Capstone Program Expands to Include Faculty-Advised Academic Research

Master’s students work on cutting-edge university research 

Before they graduate, DSI master’s students must complete Capstone projects in which they apply the data-science techniques they’ve learned in their classes to real-world problems. The semester-long projects challenge students to work in teams and use data science to solve pressing societal problems.

Until now, the Capstone teams have been advised by DSI’s industry affiliates, who assign projects and data sets to the students and mentor them them through their research.
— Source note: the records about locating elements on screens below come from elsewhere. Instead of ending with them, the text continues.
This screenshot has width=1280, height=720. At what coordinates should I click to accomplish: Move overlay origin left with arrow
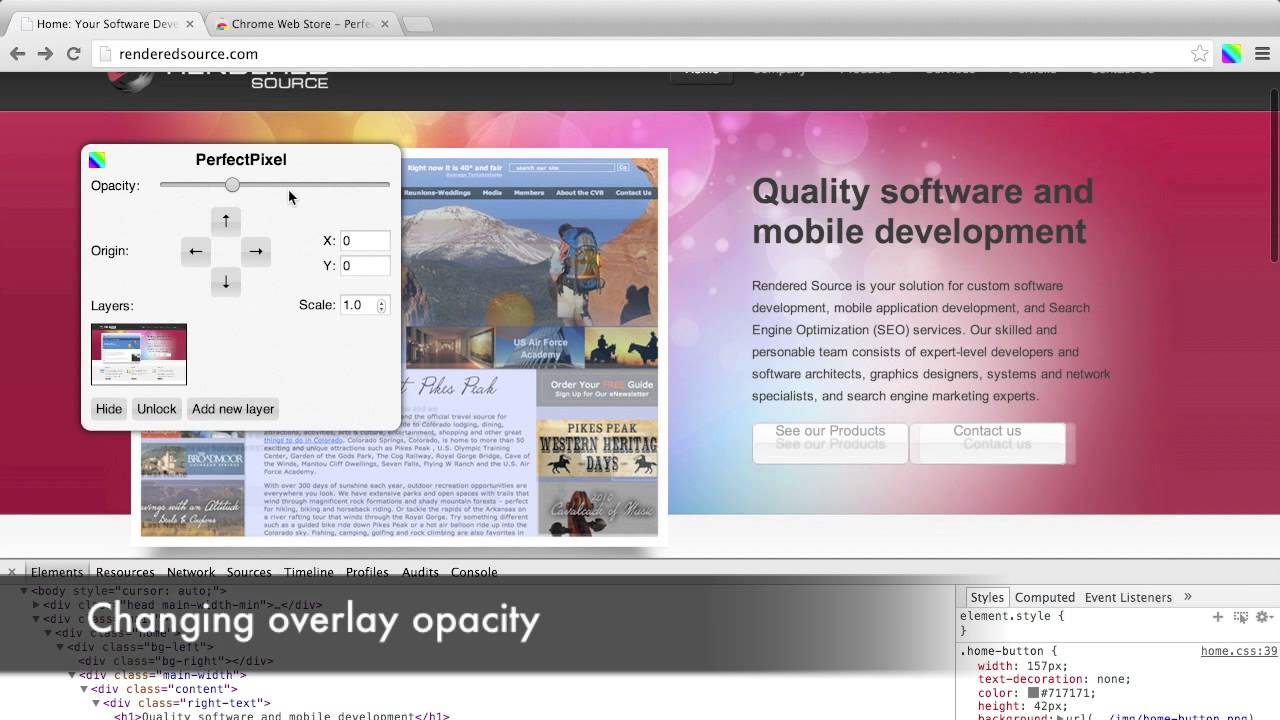[x=196, y=251]
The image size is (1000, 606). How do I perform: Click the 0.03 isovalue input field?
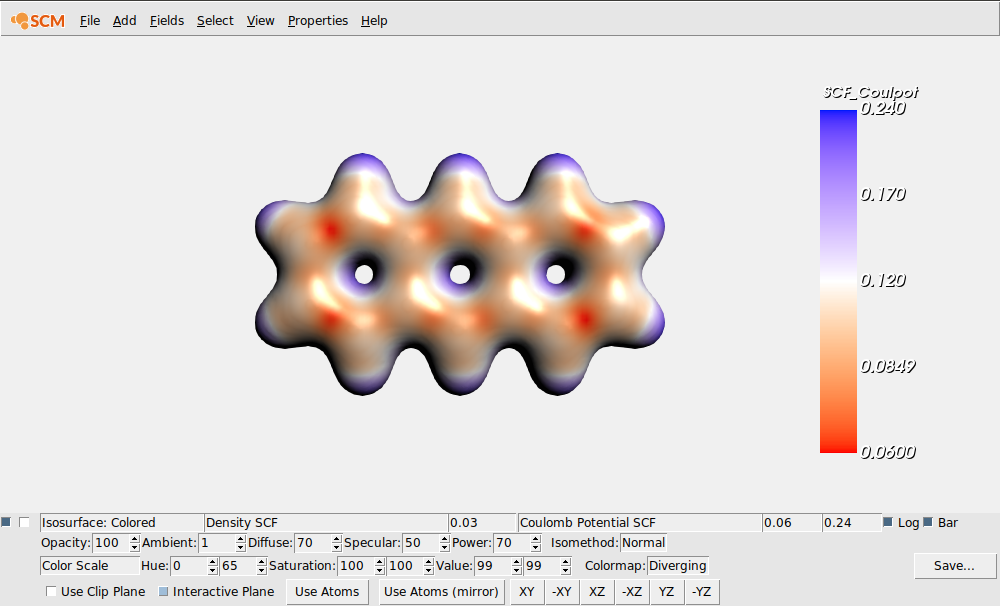coord(482,521)
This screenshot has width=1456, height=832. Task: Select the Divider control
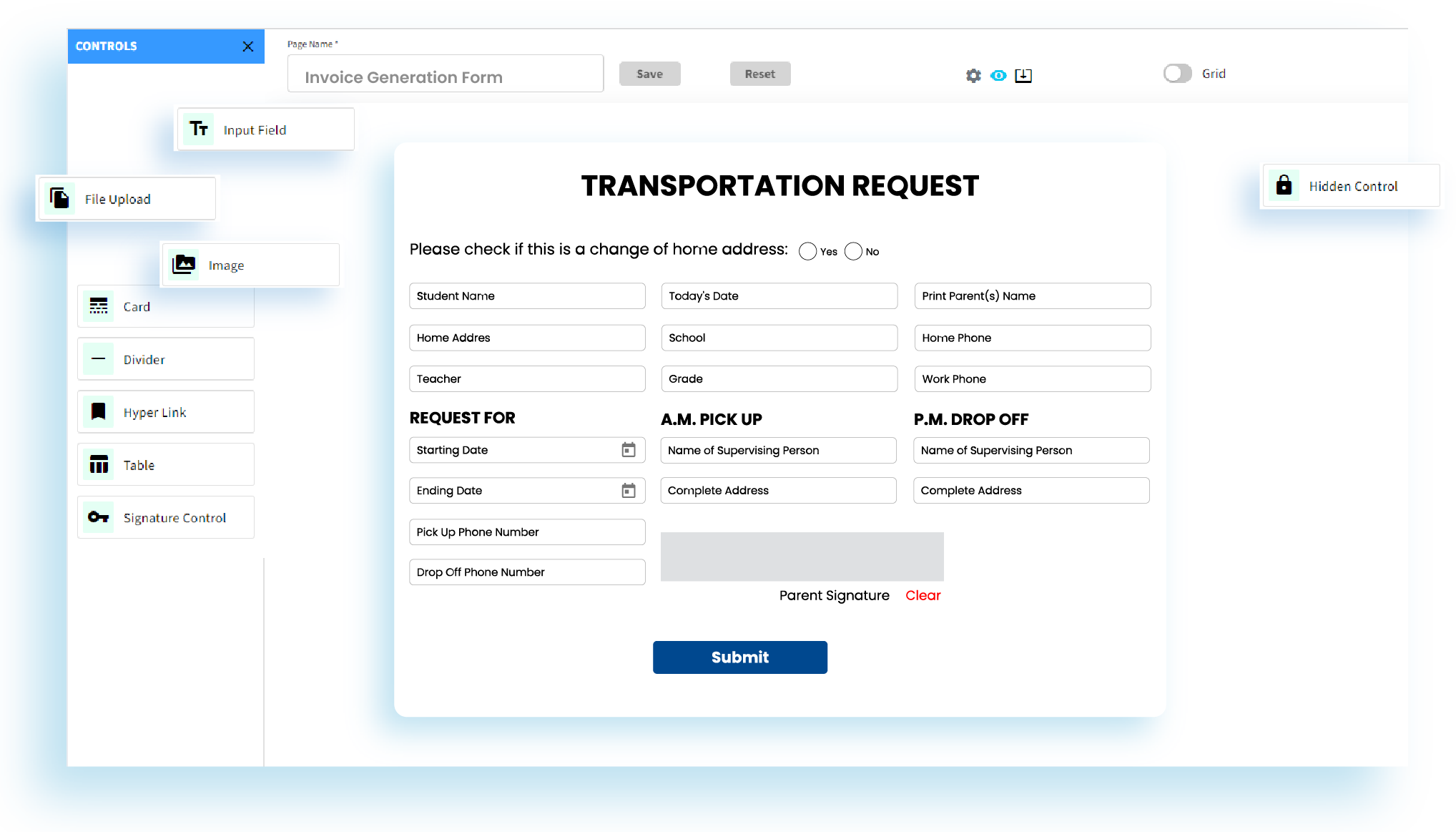click(165, 359)
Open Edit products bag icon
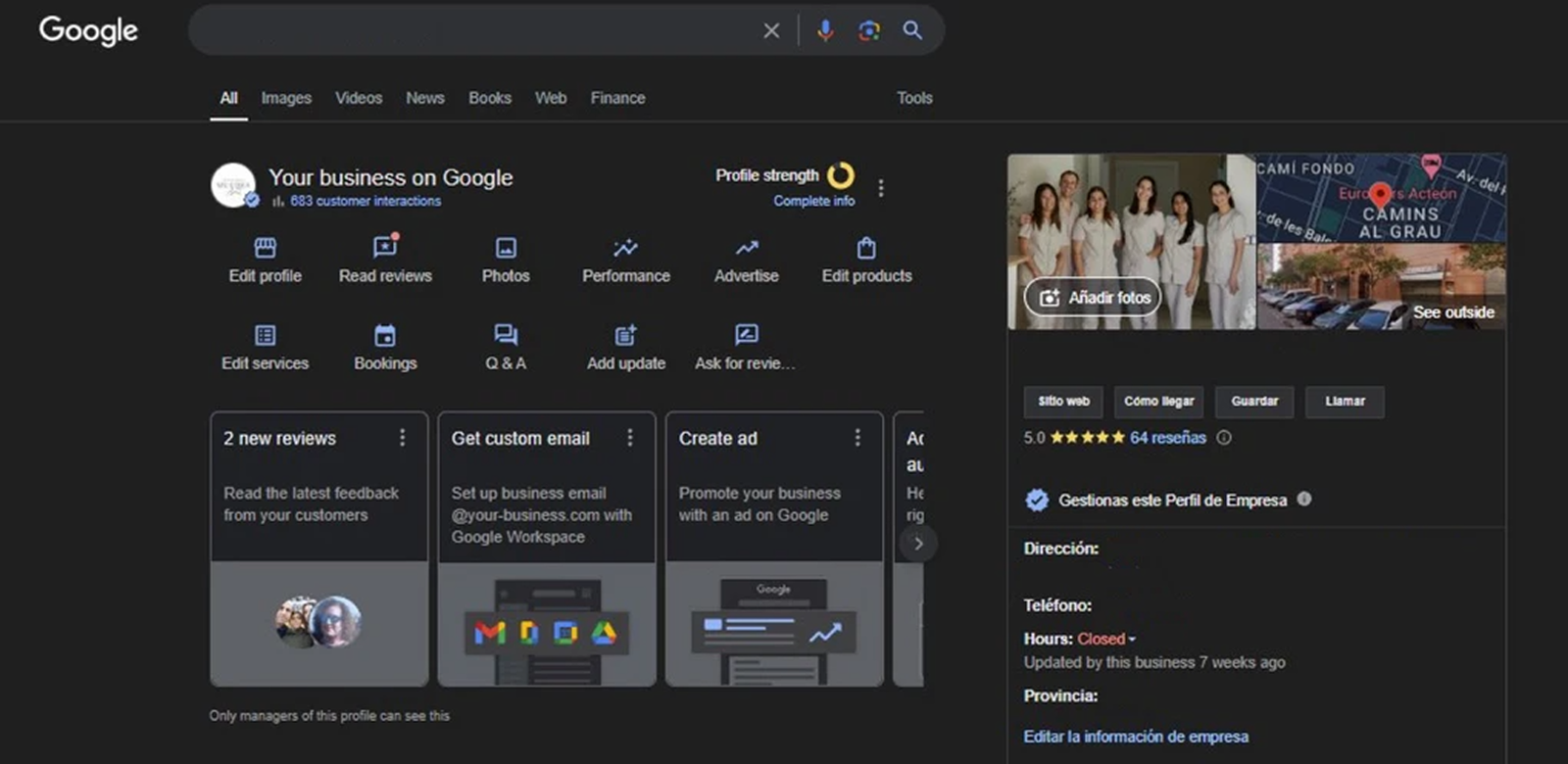The image size is (1568, 764). click(866, 248)
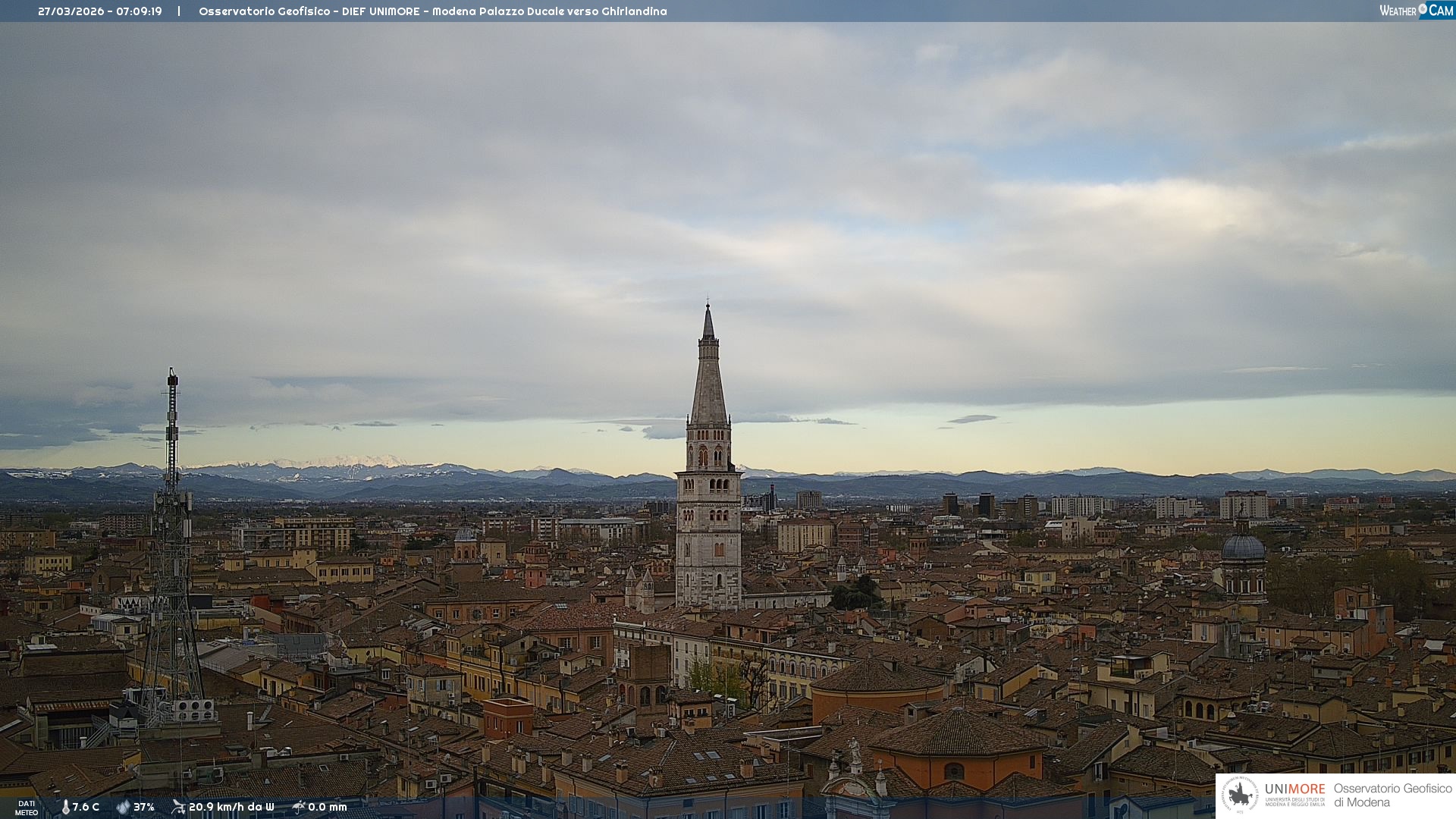Click the 0.0 mm rainfall value
The image size is (1456, 819).
point(327,807)
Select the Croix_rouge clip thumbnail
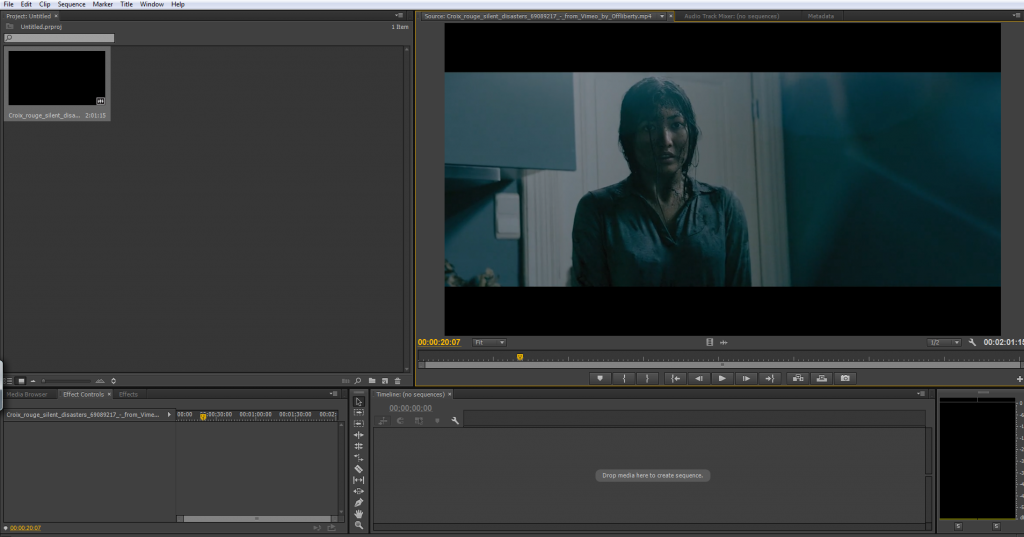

The Data Science Institute sponsors the Industry Affiliates Program to to develop mutually beneficial interactions with its industry partners. And based on the success of the industry-sponsored Capstones, DSI has built a parallel program that pairs student teams with Columbia faculty advisers. The faculty-advised Capstones offer students a chance to work on “cutting-edge academic research across the university,” says Tian Zheng, associate director for education at DSI and professor of statistics at Columbia.

This semester, eight Capstone teams are working on fundamental academic research with professors, adds Zheng, who originated the idea for the faculty-sponsored Capstones. Each of the eight projects was approved by a DSI committee and all of the projects support the Institute’s overarching goal to use “data for good.” Whereas industry-sponsored projects seek solutions to problems in the private sector, the faculty-sponsored projects focus on solving challenges within fundamental academic research.

“I’m really excited by the breadth of the research and caliber of the faculty advisers,” says Zheng. “With direction from faculty, the teams will use data science to enhance several fields of research at Columbia, such as biology, nursing, neuroscience and space studies. It’s a way of expanding our Capstone program to offer students a chance to conduct either industry or academic research, depending on their interests and inclinations.”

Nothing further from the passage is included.